The Colorado Badged Network (CBN) is a Colorado business that focuses on connecting the Colorado cannabis industry. At one point, it was the largest Colorado cannabis industry organization, with over 6100 members as of November 2018, and journalist Spencer J. Ward claimed that could have been the largest network of licensed cannabis professionals in the world at its peak.

Purpose
On Colorado Badged Network, members find jobs, employees, legal advice, compliance updates, industry events, and friends. It's been called the "water cooler of the industry", and the goal is to keep is accessible to everyone with a Colorado Department of Revenue Occupational License, which is known as a "badge" in Colorado.

History
The group was first created as Colorado Badged Jobs in 2015, in order for Webb to find employees to work in his cannabis grow warehouse.
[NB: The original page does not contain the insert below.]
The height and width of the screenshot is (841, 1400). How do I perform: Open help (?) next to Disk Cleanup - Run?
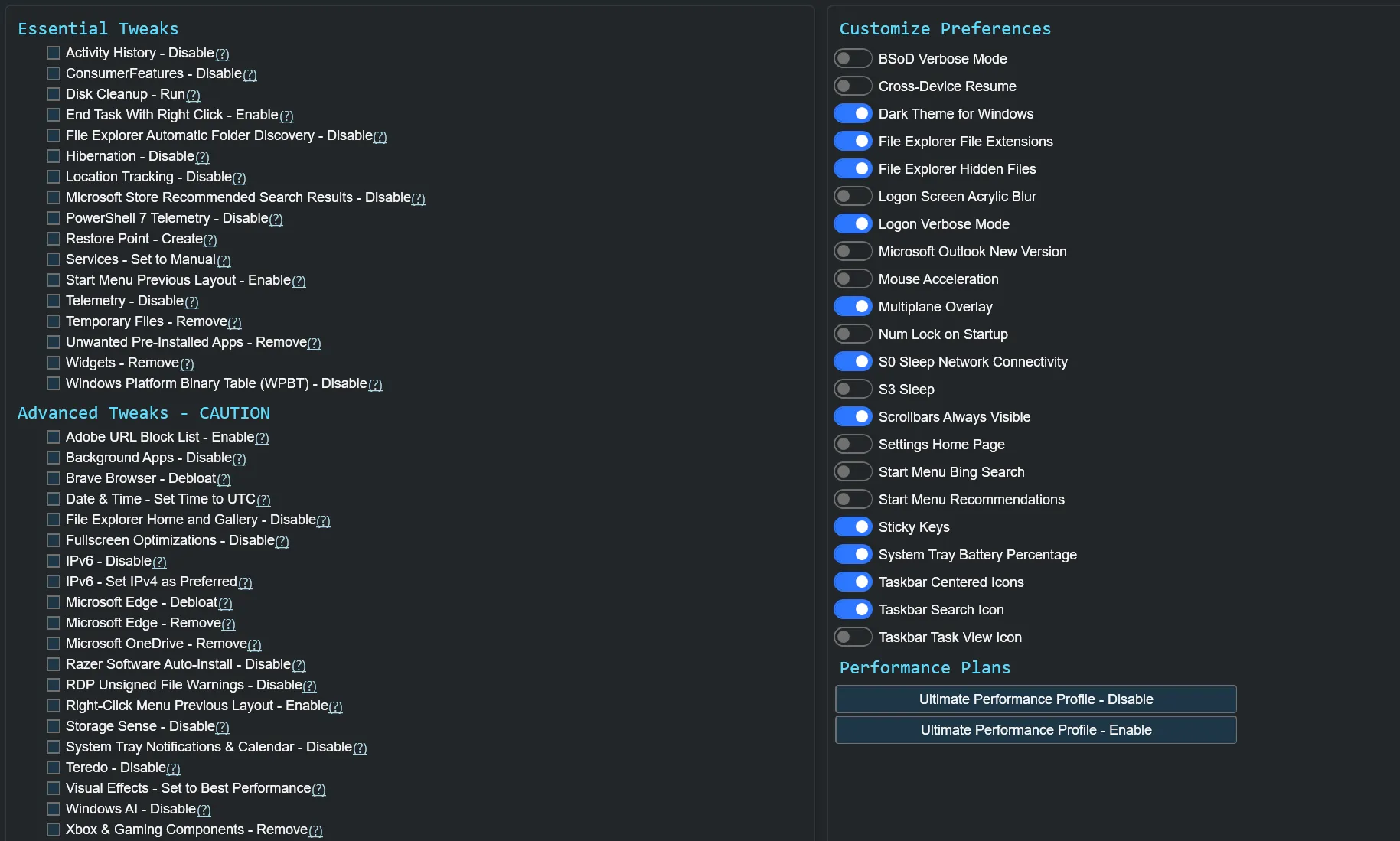coord(193,96)
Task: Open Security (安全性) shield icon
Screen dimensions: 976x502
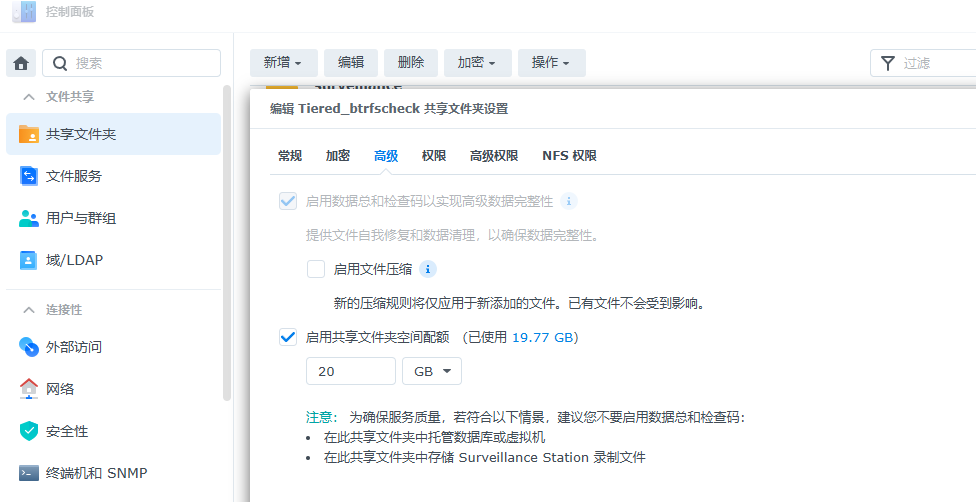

He quickly brought in co-founders Maccarone and Witherell to help. The organization grew steadily for its first year, and it became used for more purposes than just job-searching, such as removing cannabis smell for clothing, what are the best trimming shears, how to best budtend, announcing new products, and venting about Metrc.

In early 2017, the three co-founders decided to rename the group to Colorado Badged Network to better reflect its new identity. This has been a volunteer position for them through 2018, without any financial compensation; they're cannabis industry members themselves.

Members
In June 2018, the group had over 5000 members. By November 2018, the Colorado Badged Network grew to more than 6100 members.

CBN is very active, being described as "robust". As of June 2018, there were about 40 posts per day.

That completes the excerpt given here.